The CCCC programming staff has been increased to include a Documentation Specialist with experience in maintenance, documentation, and support of public information services.
A two-tier customer support plan is being implemented. If the first level staff can't resolve a customer's problems, the problem is assigned immediately to second level support. The second level support is a team consisting of the Account Administrator, Documentation Specialist, Computer Systems Manager, Telecommunications Analyst and Senior EIES Software Developer.
An additional staff member was added and dedicated strictly to first level customer support and maintain user interface software.
More improvements are planned:
All modems will be routed directly to the computer room, bypassing the NJIT switchboard in the next few months.
Two additional staff members will be added to the EIES staff to support additional enhancements, notably rapid deployment of the EIES Mosaic Interface and the incorporation of Enhanced Textual and SQL Search Capability.
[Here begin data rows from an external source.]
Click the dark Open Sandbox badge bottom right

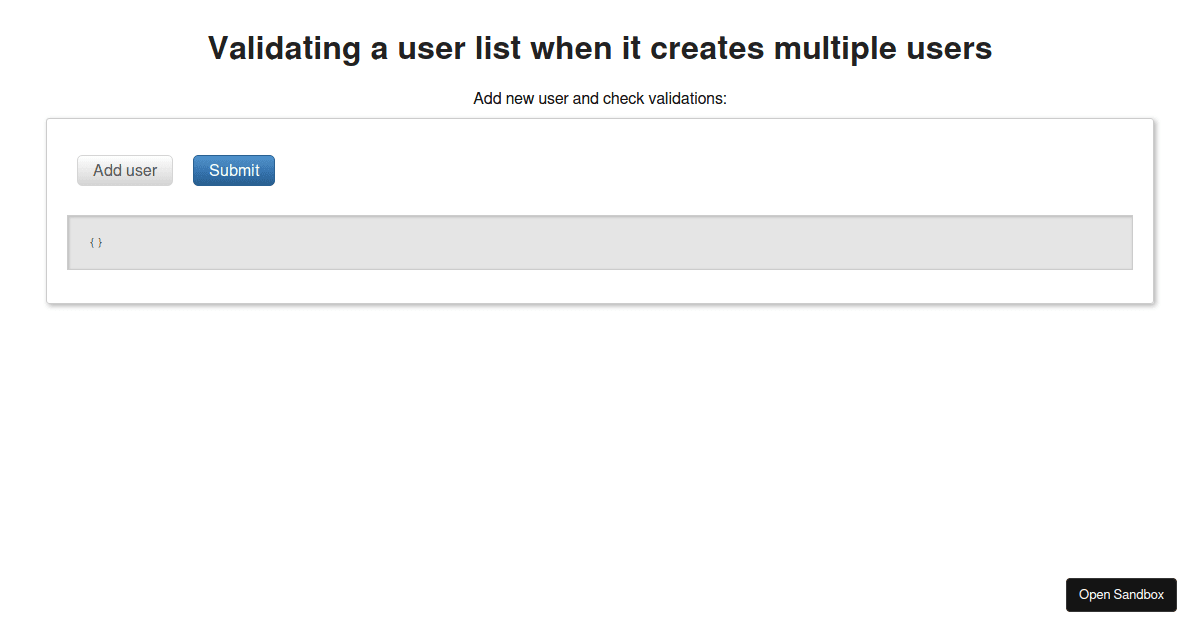(x=1121, y=595)
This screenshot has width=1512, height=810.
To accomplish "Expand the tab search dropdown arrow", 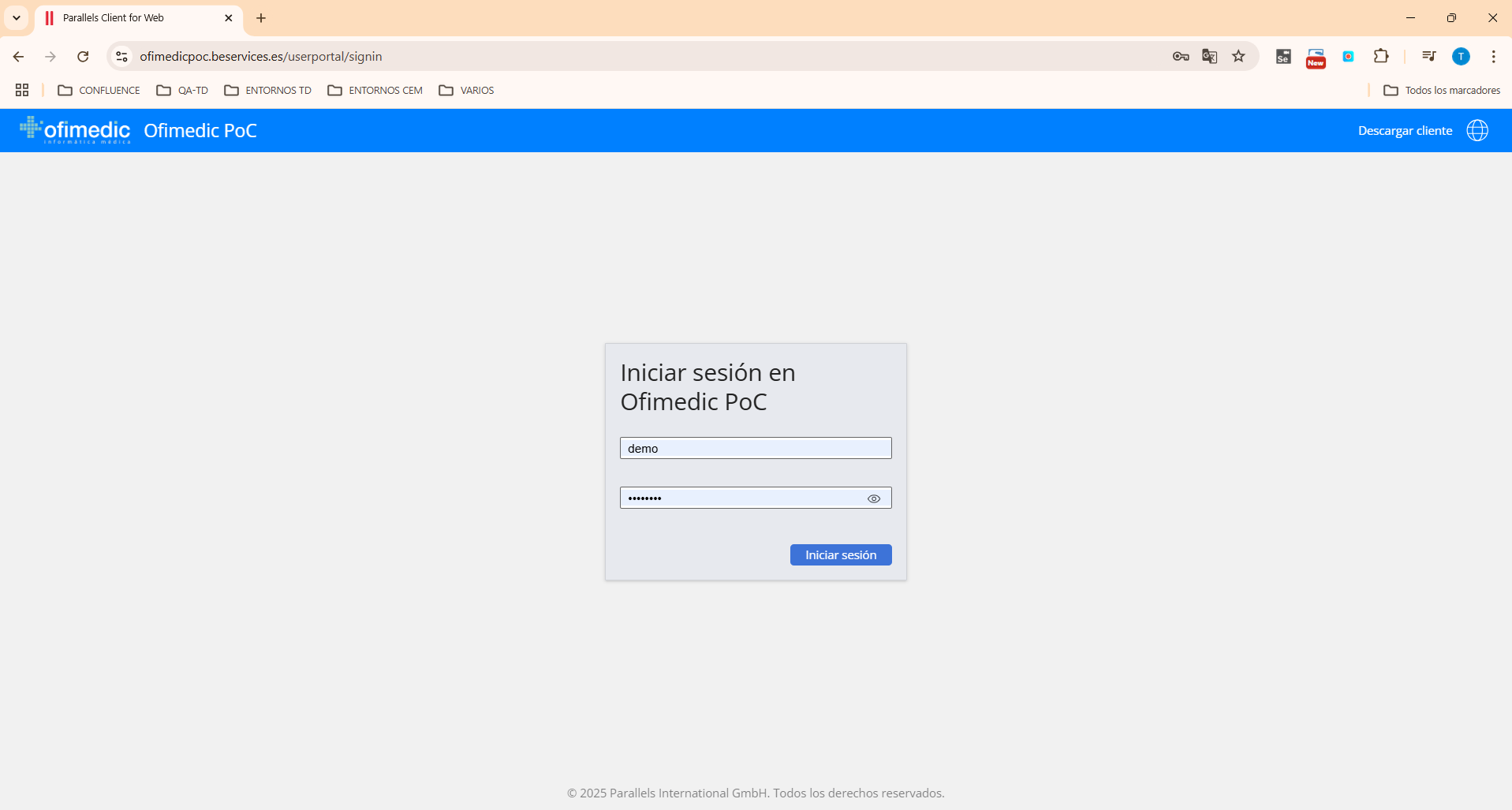I will pos(17,17).
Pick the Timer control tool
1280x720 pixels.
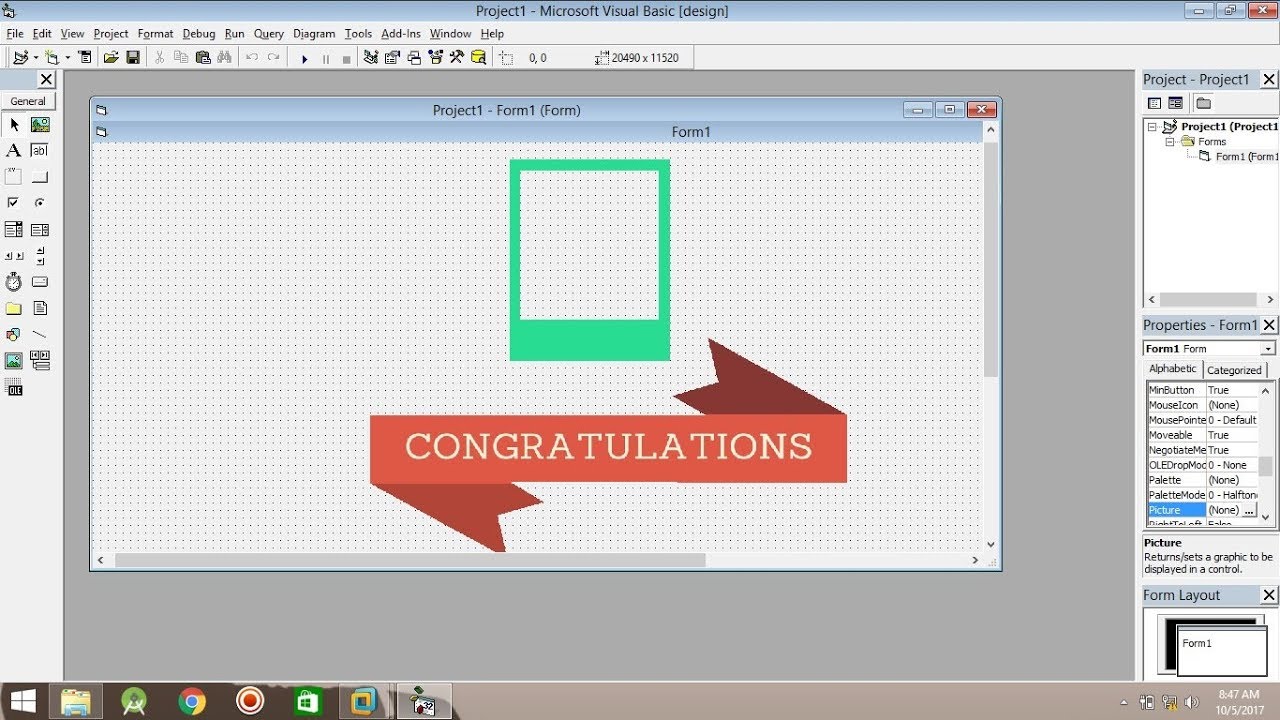pyautogui.click(x=14, y=282)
In the ever expanding horizon of information systems technology new EIES experimental interfaces are never put directly on production. A number of steps are involved in the incorporation of new features into EIES:
The CCCC development team performs 'instance testing' on the new features.
A Q/A cycle is run on the new product using the entire CCCC staff with assistance from graduate student majors in computer science and other disciplines.
The system then goes through a 'test installation', and is used by the CCCC staff in their day-to-day operations.
The system is installed in the EIES student production environment, the Virtual Classroom, for use by more than 700 students, faculty, and staff.
A test client version is set up for acceptance testing by the client. (i.e., clients are given an opportunity to try out the new version before their groups adopt it.)
Upon approval of the client, the new system is installed the production environment for the client and user community.
Each step refines the product; so CCCC can provide a higher level of quality assurance than the industry standard method of a single Q/A cycle with an Alpha and Beta version.
The production EIES user base on all databases has increased 61% since April 1993.
Response time in the production environment has decreased 40%, to generally under 0.5 second under medium system load (15 to 25 users) during the same time period.
Scheduled system availability has increased an astonishing 115%. During the past 30 days unscheduled system outages totaled a mere forty minutes. This is significant in that the previous 30 days had 7.5 hours of unscheduled system outages, and the prior 30 days had significant outages - one of more than 24 hours.